I took pride
over the years in a habit which carried over from childhood: reading
books. Most of the books I have devoured
over the years were history of one sort or another. In adulthood I read the occasional novel, but
most of my reading was spent immersed in film history and Hollywood biography.
I drifted away
from my habit during the last three or four years. I would start a book, lose interest, put it
down with a mental note to pick it up the next day, and read on. Unfortunately, too many days passed without
the book being picked up. Days became weeks, week turned to months, months
became years and the rest is history…a history that is unread and lying on a
This End Up bedside table where it gathers dust.
History that
is never read is never learned, and that makes it a terrible thing to waste.
I believe I have
completed perhaps two books during these years.

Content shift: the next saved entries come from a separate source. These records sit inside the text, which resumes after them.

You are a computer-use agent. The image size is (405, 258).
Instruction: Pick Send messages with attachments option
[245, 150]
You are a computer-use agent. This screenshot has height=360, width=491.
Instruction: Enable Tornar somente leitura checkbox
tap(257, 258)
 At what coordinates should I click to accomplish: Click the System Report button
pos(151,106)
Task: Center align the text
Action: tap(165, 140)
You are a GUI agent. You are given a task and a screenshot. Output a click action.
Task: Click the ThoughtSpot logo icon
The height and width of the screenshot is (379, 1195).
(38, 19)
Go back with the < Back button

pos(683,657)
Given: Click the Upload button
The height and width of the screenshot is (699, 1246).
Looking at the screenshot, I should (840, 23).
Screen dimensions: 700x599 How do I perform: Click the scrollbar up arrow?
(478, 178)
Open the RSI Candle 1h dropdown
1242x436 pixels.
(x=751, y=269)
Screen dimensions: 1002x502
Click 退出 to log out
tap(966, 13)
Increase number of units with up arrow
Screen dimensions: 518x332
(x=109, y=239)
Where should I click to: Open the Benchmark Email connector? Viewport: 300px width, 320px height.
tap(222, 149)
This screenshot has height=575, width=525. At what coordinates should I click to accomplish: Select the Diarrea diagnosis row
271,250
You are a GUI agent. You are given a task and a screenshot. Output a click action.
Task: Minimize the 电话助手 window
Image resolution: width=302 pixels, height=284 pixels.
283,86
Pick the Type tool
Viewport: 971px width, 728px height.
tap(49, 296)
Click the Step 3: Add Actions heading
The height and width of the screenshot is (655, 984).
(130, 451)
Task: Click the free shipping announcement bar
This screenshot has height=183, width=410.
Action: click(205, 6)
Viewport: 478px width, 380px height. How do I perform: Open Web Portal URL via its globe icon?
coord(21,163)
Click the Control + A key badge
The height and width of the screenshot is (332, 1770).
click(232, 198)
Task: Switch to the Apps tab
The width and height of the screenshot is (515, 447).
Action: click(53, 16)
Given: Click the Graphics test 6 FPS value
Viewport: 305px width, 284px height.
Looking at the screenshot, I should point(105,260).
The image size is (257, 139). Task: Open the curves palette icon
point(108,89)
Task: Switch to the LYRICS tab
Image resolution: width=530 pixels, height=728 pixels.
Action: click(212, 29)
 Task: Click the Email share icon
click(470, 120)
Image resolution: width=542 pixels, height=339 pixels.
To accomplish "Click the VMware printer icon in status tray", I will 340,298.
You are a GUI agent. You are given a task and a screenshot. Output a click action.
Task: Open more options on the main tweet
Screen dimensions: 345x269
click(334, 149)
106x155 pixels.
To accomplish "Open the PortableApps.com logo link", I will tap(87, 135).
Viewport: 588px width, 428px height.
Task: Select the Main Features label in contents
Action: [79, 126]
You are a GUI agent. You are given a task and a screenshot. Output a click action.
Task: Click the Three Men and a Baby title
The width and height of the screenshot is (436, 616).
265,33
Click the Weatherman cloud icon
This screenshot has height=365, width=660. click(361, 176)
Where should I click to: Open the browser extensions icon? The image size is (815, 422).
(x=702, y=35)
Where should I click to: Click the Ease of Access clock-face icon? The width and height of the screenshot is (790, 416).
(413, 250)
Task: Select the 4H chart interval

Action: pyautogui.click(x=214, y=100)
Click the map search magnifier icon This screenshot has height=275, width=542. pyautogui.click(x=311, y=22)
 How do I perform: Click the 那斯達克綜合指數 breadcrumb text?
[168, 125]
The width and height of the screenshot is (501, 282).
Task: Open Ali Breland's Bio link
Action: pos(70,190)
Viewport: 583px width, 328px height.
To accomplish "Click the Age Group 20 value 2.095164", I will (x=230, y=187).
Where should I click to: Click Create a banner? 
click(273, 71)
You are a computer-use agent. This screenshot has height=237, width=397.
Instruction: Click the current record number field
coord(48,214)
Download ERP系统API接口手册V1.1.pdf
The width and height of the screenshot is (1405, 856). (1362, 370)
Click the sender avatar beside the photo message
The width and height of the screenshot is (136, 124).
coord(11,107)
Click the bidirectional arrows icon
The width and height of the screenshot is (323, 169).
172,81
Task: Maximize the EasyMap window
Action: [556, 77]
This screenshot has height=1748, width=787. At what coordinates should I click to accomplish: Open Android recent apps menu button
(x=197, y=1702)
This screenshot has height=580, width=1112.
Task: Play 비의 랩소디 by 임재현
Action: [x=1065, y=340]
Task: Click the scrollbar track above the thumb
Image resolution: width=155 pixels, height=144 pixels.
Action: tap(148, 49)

Evan S. Connell’s Son of the Morning Star and a biography about Butch
Cassidy and the Sundance Kid. Connell’s
book focused on a famous battle known to the Lakota Sioux as the Battle of the
Greasy Grass, AKA Battle of the Little Big Horn, AKA Custer’s Last Stand. The former book managed to explain more than
just a battle in the Old American West.
It also presented the best historical interpretation (if any exists) for
the American government’s nearly successful genocide of the Native American
cultures. Both were fascinating stories.
I always thought
in the back of my mind that something would push me back into reading a
book. It was the appearance of character
actor William Demarest in a Frank Capra movie that pushed me to read again.
I started to
watch Mr. Smith Goes to Washington the other night on Turner Classic Movies. This would be my first time to see it all the
way through. Sadly, I only got about a
half hour in before the fatigue of the day set in and I retired for the
night. Yet this was long enough to see a
great group of character actors and enjoy their work as if I was reuniting with
old friends.
There was
Edward Arnold, Guy Kibbee, Eugene Palette, Charles Lane, Beulah Bondi all supporting
James Stewart, Jean Arthur and Claude Rains in another wonderful Capra
film. Then Demarest appeared and I got
to thinking how could Capra manage to assemble such a great number of character
actors in film after film. It was almost
like they were part of a group which we could call the Frank Capra Stock Company. So where could I find the answer to my
question?
Then I remembered:
I had Capra’s autobiography The Name Above the Title somewhere in my
library. I found it within minutes, and
remembered further that I had bought it through the now defunct Nostalgia Book
Club over 40 years ago. My memory was an embarrassment: I had never read the
book in all those years and I had perhaps opened it twice during that time to
look up specific Capra films.
Capra, we
should note before going further, was an influential, award winning filmmaker during
Hollywood’s Golden Age. He acquired a reputation
for directing films with populist — some would say cornpone — themes. The term “Capricorn” has been used on occasions
to describe his body of work. There is
just one difference between the populist movement then in Capra’s time: populism
was considered to be progressive. In more recent years, populism seems to be
regressing back into downright racist tendencies.
Sad.
So far, I
have read the first chapter which recounted his immigration with his parents and
siblings from Sicily to be reunited with an older brother he barely knew in Los
Angeles. From there, Capra wrote about his
families struggles to rise out of the Italian ghetto, a brief fling with prosperity
as lemon growers before his father’s untimely death, then back to poverty.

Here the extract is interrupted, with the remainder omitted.